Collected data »
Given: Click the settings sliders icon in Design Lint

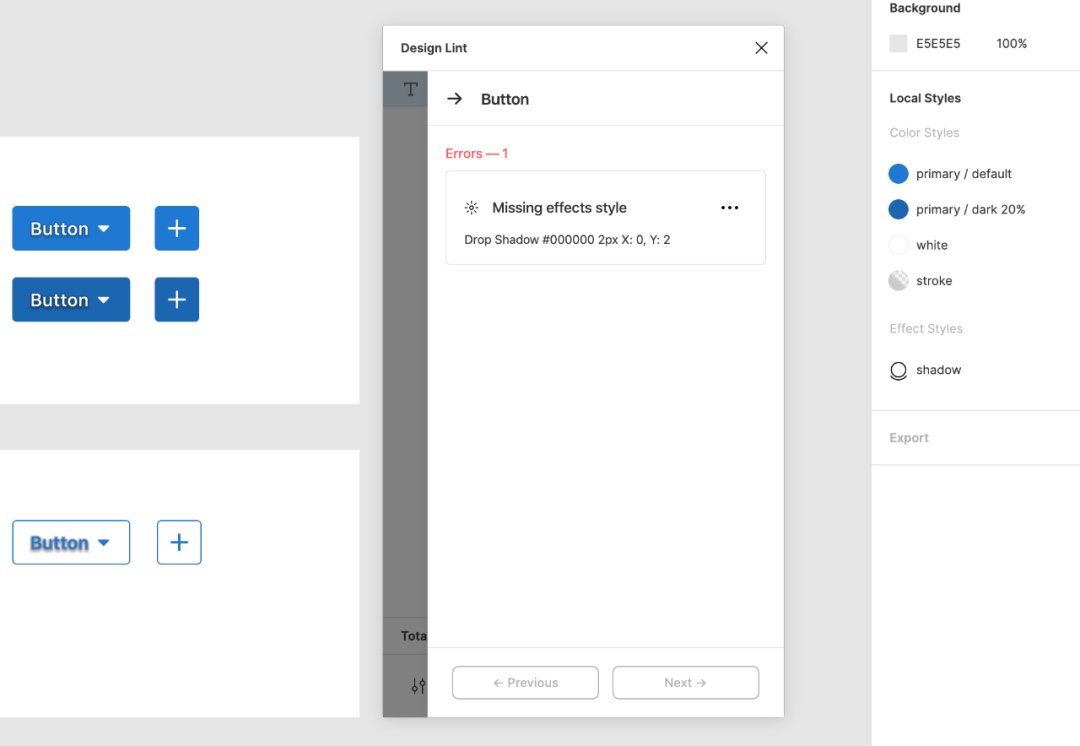Looking at the screenshot, I should (x=418, y=685).
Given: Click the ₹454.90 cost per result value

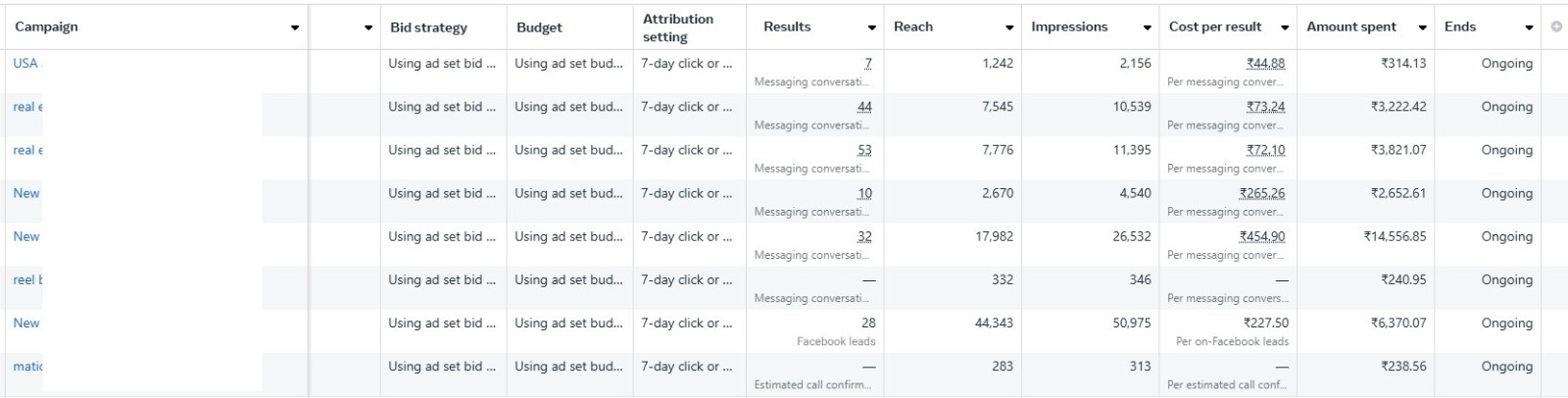Looking at the screenshot, I should 1262,236.
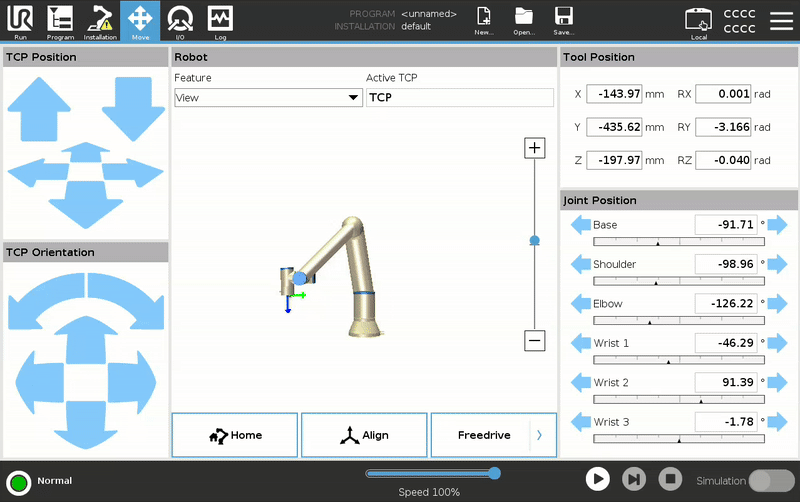Click the New file icon
Viewport: 800px width, 502px height.
click(x=484, y=17)
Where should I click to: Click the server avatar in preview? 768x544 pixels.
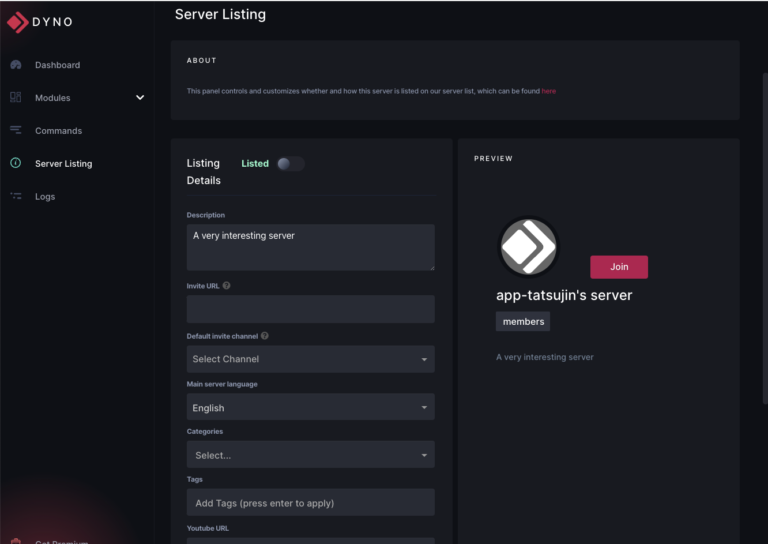click(528, 247)
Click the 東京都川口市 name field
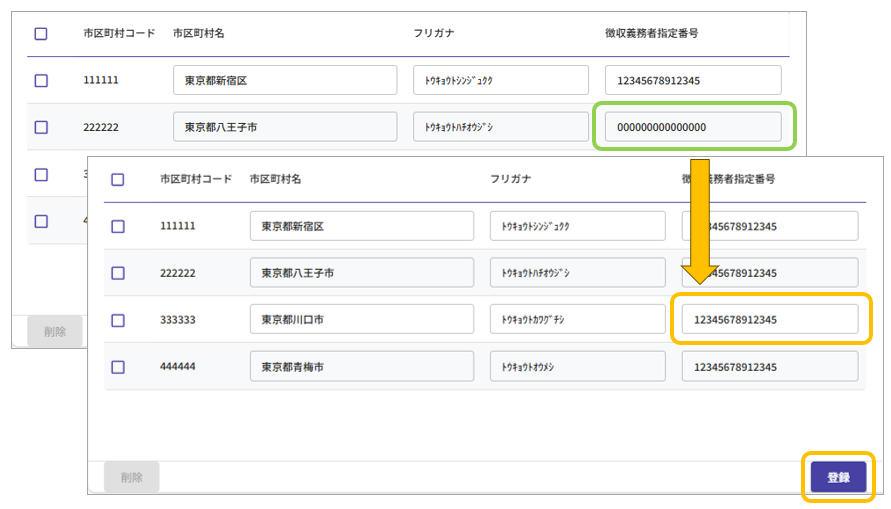 [x=362, y=320]
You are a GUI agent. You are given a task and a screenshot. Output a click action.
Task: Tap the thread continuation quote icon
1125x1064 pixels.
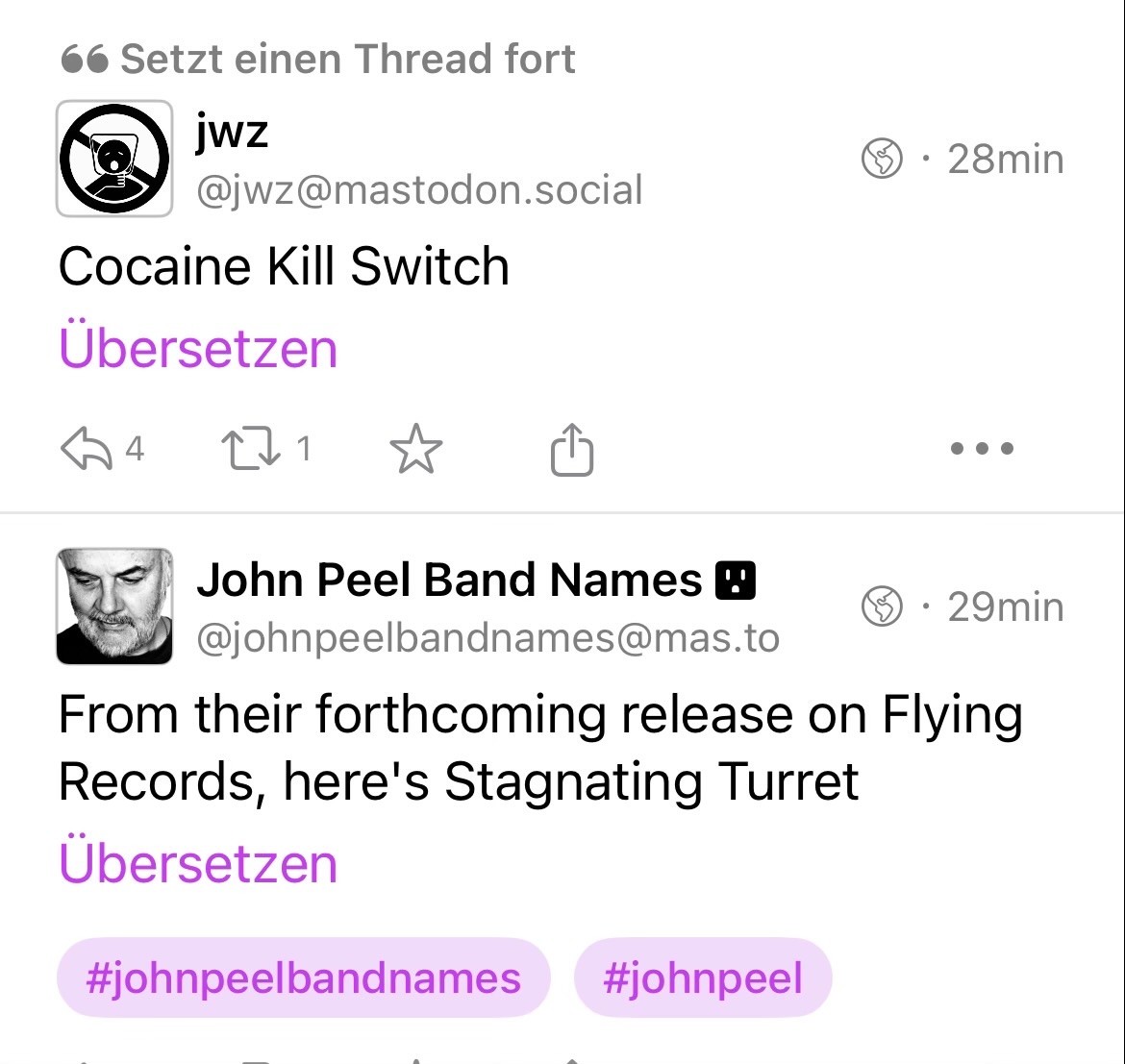coord(84,61)
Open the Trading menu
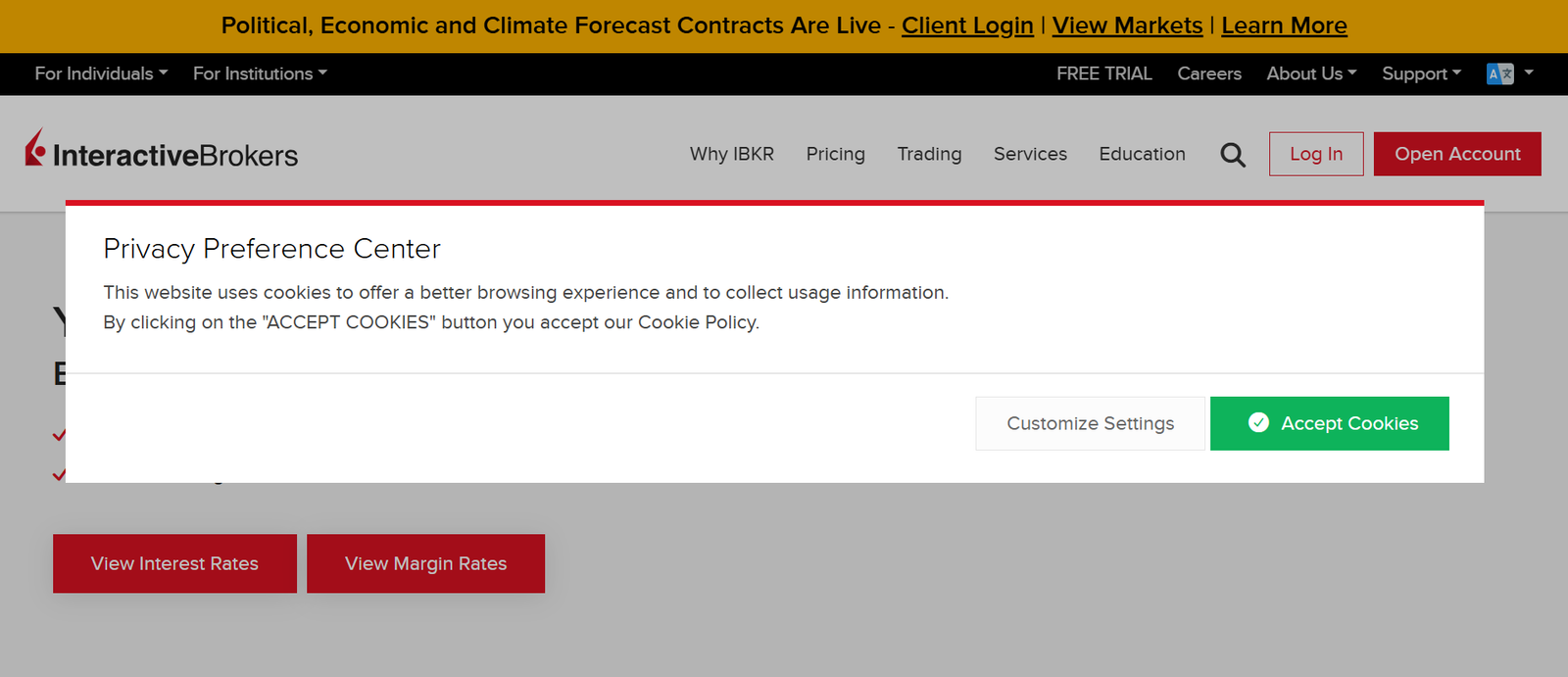The image size is (1568, 677). [929, 154]
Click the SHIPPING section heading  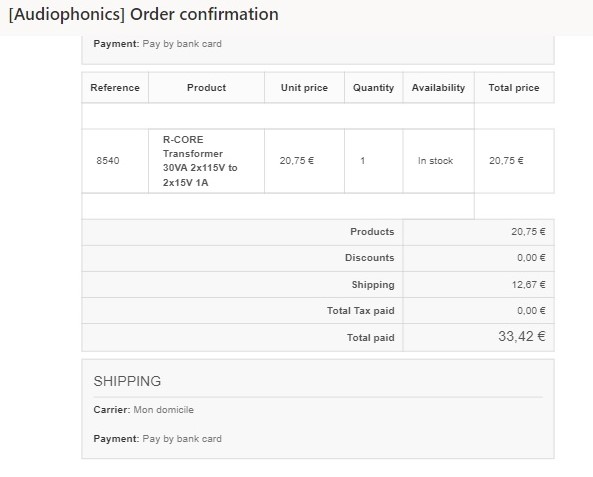127,381
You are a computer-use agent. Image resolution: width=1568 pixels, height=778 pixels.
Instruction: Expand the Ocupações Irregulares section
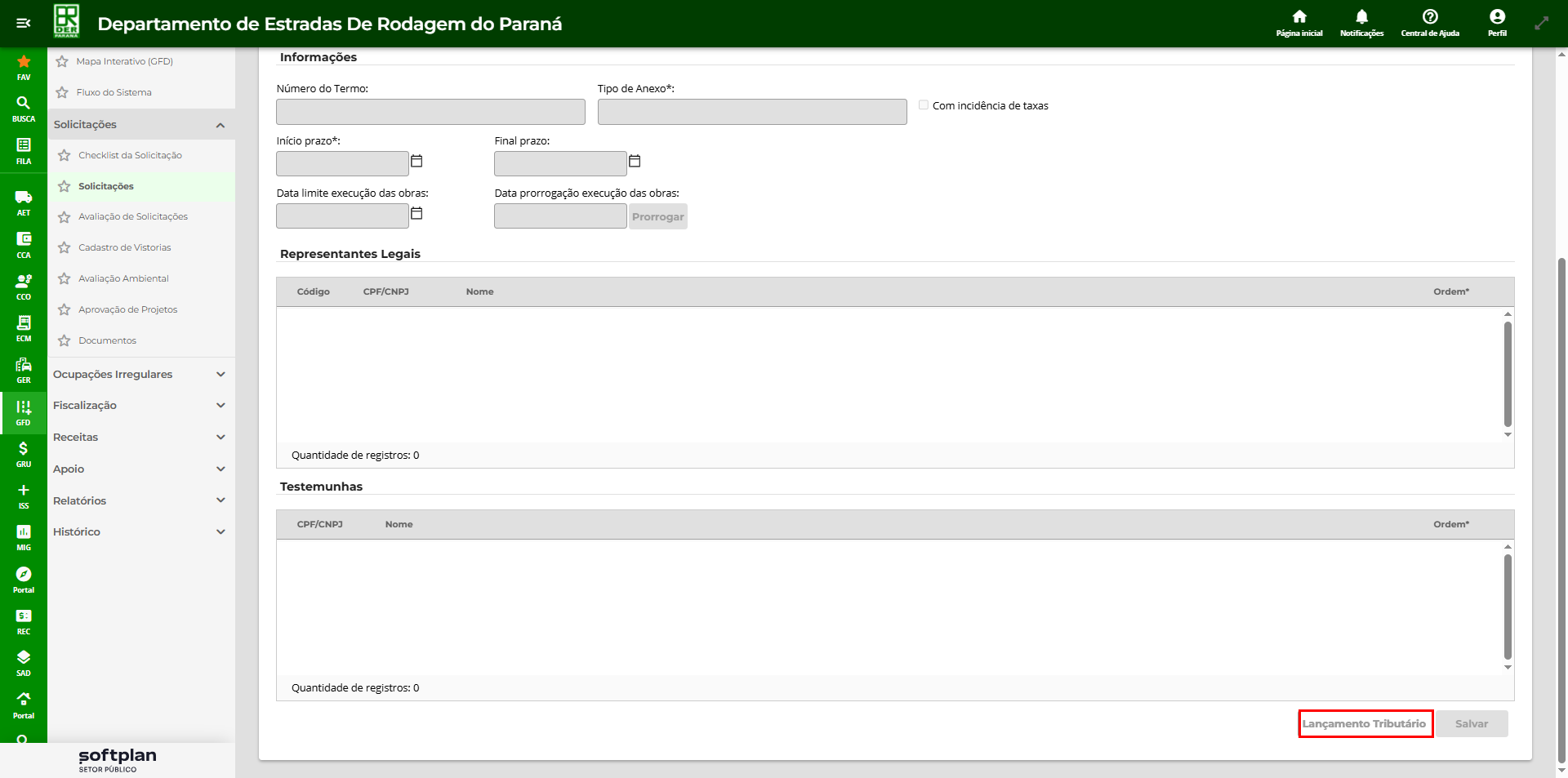(x=220, y=375)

What is being asked » Filter the lines above, keeping each one that contains the string "agent".

The answer »
You are a GUI agent. You are given a task and a screenshot. Output a click action.
You are a computer-use agent. Image resolution: width=1568 pixels, height=778 pixels.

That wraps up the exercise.